How to Use a Shellac Stick
Fixing scratches at a shellac finish necessitates more shellac, and shellac sticks make minor repairs possible without repainting the entire piece. The sticks of hardened shellac can be found in a vast array of colors to create matching the shellac into the damaged end easy. The sticks can be found separately or in kits if you have to maintain a variety of colors on hand. The shellac is applied while hot, making it difficult to mix colors.
Turn the soldering iron on and wait for the knife tip to heat. The knife is prepared when it the close of the shellac stick softens when touched.

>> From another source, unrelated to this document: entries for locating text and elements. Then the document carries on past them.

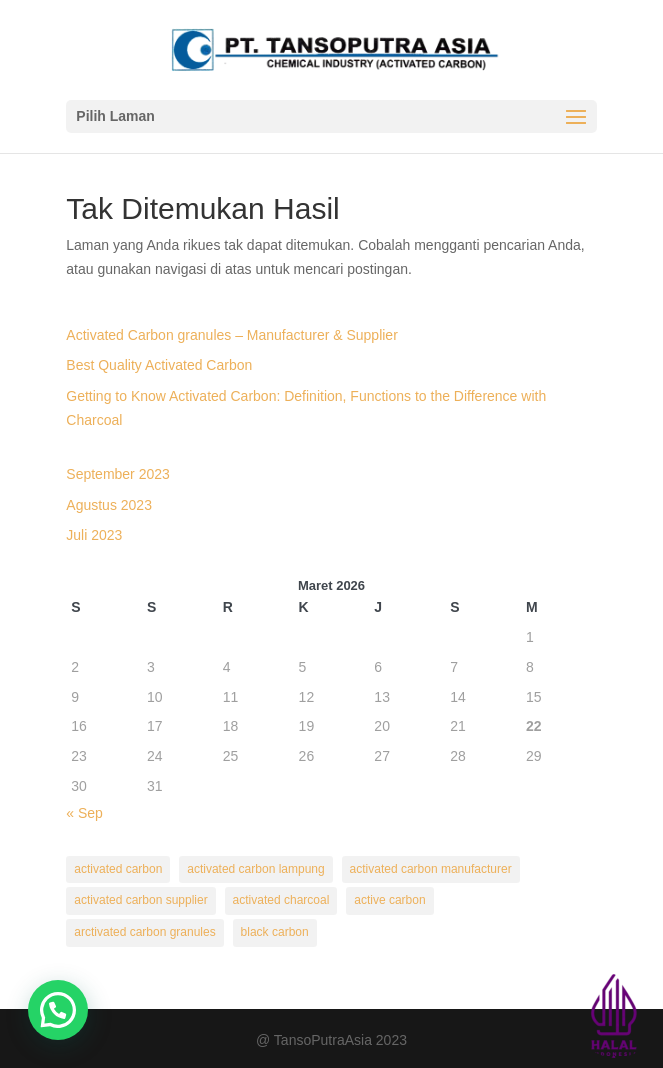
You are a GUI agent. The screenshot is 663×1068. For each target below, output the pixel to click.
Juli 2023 (94, 535)
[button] (58, 1010)
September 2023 (118, 474)
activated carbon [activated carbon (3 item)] (118, 869)
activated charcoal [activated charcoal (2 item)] (281, 900)
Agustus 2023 (109, 505)
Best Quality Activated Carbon (159, 365)
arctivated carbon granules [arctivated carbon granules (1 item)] (144, 932)
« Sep (84, 813)
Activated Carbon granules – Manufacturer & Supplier (232, 335)
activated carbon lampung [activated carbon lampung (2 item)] (255, 869)
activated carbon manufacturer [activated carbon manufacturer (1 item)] (431, 869)
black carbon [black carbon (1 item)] (275, 932)
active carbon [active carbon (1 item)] (389, 900)
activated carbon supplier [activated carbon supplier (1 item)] (140, 900)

Shave a little bit off the end of the shellac stick together with the soldering iron hot knife tip. Hold the soldering iron so the shellac melts on the knife tip without falling away.

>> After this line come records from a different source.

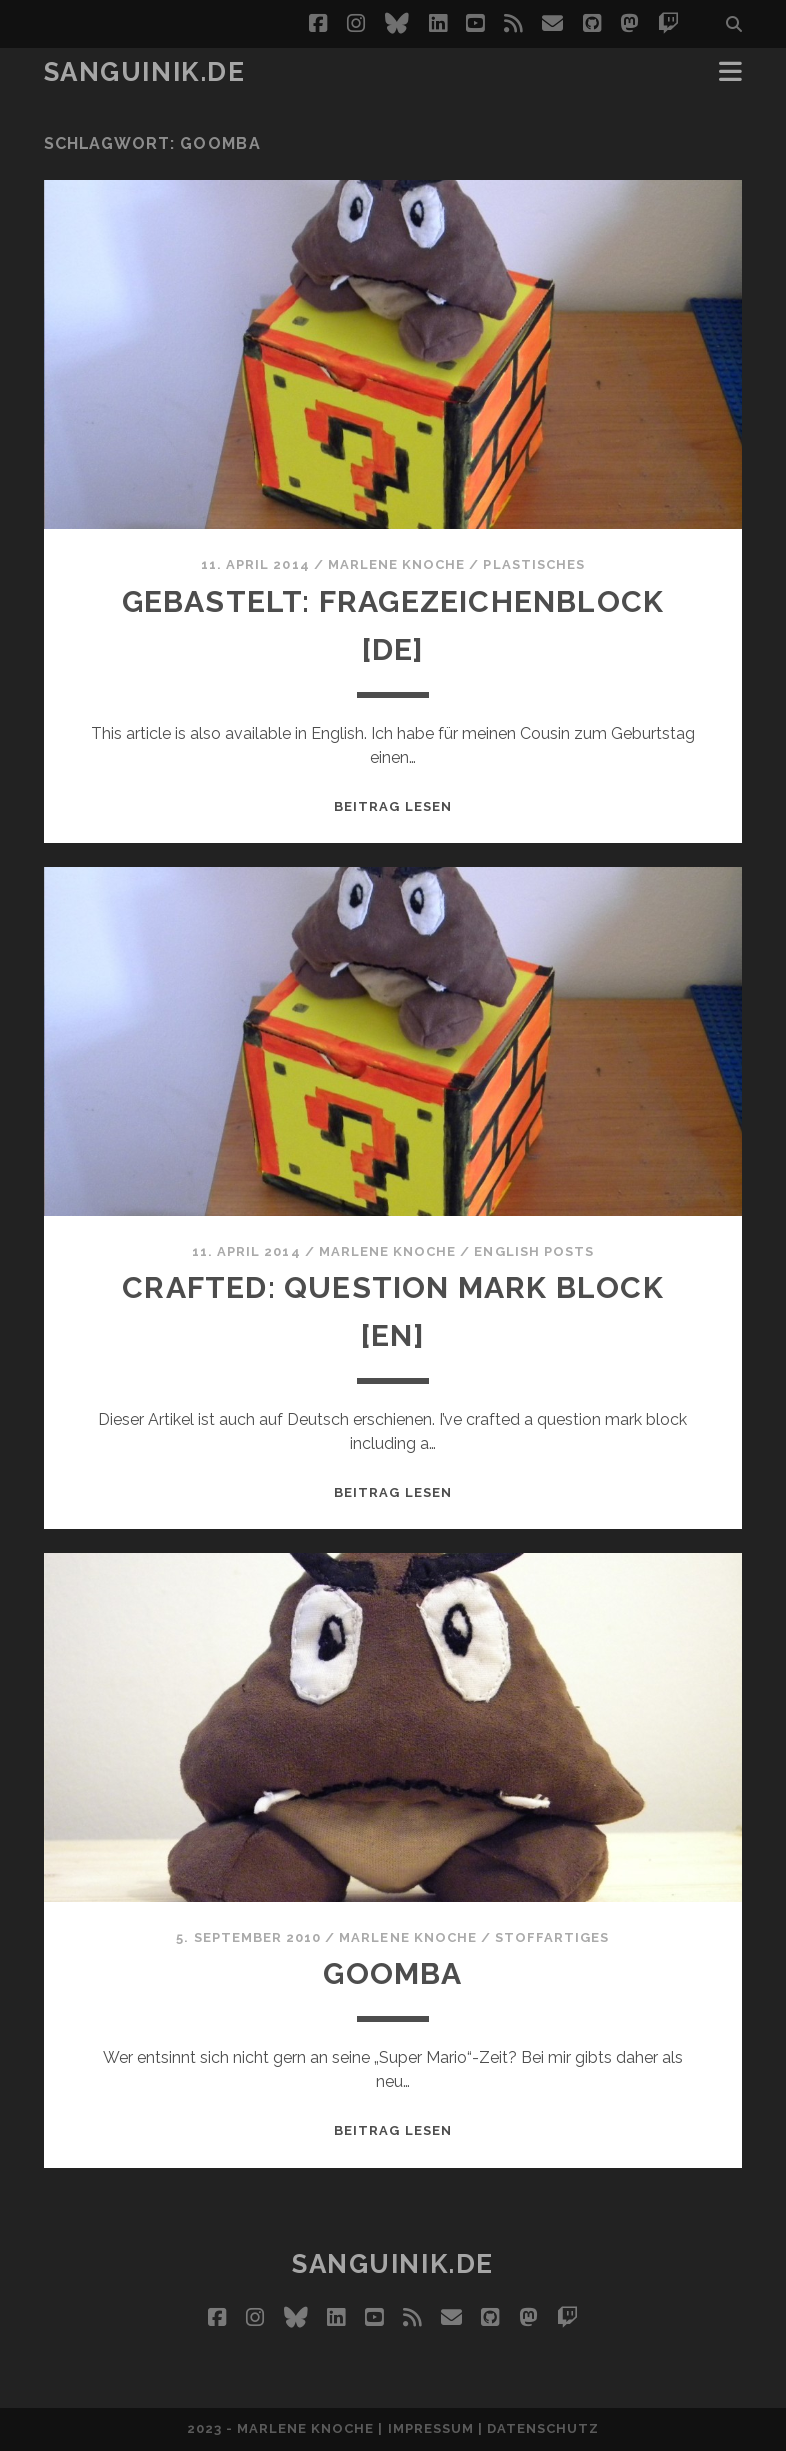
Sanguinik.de (145, 72)
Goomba (392, 1973)
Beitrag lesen (393, 806)
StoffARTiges (552, 1937)
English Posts (534, 1251)
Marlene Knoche (397, 564)
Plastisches (533, 564)
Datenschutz (543, 2428)
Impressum (431, 2428)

Apply the shellac into the scratch or gouge to slightly overfill void. If the shellac in the scratch or gouge cools before you are done working it, then heat it with the soldering iron tip to remelt it and then keep functioning.
Await the shellac to completely cool and cool. Shave the fixed area with the razor blade till it’s level with the surrounding surface. Shave a little at a time. Don’t attempt to take the entire bulge off in one stroke.
Fold the sandpaper two or three times to make it stiffer and reduce the size of this area that contacts the wood. Apply rubbing oil into the sandpaper to scatter it. Sand the fix smooth and only move the paper at the direction of the wood grain. Wipe the surface clean using a soft, dry cloth, then clean it with a cloth dipped in mineral spirits.
Dip the lacquer pad at the padding lacquer and start to skillet along the fix in precisely the exact same direction as the grain. Increase pressure gradually to generate a little heat and spread the surrounding finish to the repair area.